Kitapların buzdolabı kadar değeri yok mu?
BAKANLAR Kurulu’nun aldığı yeni kararla beyaz eşyada özel tüketim vergisi, gayrimenkulde damga vergisi, yat, kotra, tekne ve gezinti gemilerinde ÖTV alınmayacak.Kitaplar üzerindeki KDV ise yerli yerinde duruyor. Oysa sosyal devletler kitaplar...
BAKANLAR Kurulu’nun aldığı yeni kararla beyaz eşyada özel tüketim vergisi, gayrimenkulde damga vergisi, yat, kotra, tekne ve gezinti gemilerinde ÖTV alınmayacak.
Kitaplar üzerindeki KDV ise yerli yerinde duruyor. Oysa sosyal devletler kitaplar üzerindeki vergiyi en alt düzeyde tutarlar çünkü bilirler ki, kitaplara erişim zor olursa ülkeleri kültürel anlamda gelişemez. Kitaplar gibi, müzikte de vergi kolaylığı yok. Bir müzisyeni sahneye çıkardığınızda eğlence vergisi ödemek zorundasınız. Konserlerin ekonomik veya güvenlik sebebiyle art arda iptal edildiği ve müzisyenlerin çok zor günlerden geçtiği günlerde bir de üzerine eğlence vergisi binince, bu sektörün emekçileri ekmek parasını bile kazanamaz hale geldi.
*
Sinema ve televizyon Türkiye’de ciro bakımından en büyük kültür sektörü. Yani büyük çoğunluk için kültür sanat evdeki televizyondan ibaret.
Sinemaya talep ise sanatsal bir kaygı taşımıyor. Neden, yine televizyona olan talep. Her yıl vizyona 100’den fazla yerli film giriyor. Ama toplam gişe hasılatının yüzde 70-85’ini başrollerinde televizyon yıldızlarının olduğu, TV dizilerine benzer ilk 10 film paylaşıyor.
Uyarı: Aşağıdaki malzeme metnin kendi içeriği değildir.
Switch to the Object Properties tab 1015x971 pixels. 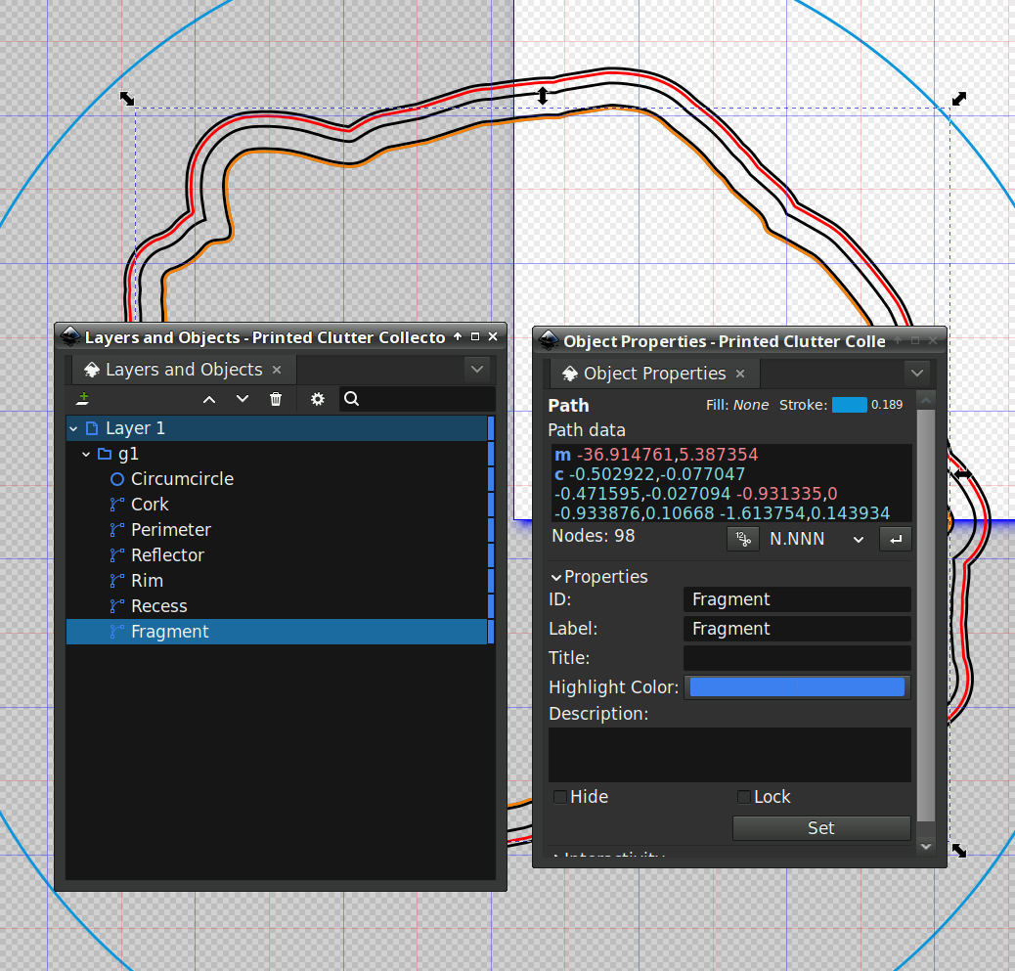pos(655,373)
Anadolu’da sinema salonu eksikliği de hâlâ giderilmiş değil; en çok salona sahip 9 ildeki salonların toplamı, İstanbul’daki salon sayısı kadar etmiyor. Tiyatroda da tablo benzer; İstanbul’da 178 tiyatro salonu var; 5’ten az tiyatro salonuna sahip 49 ildeki toplam salon sayısı 112.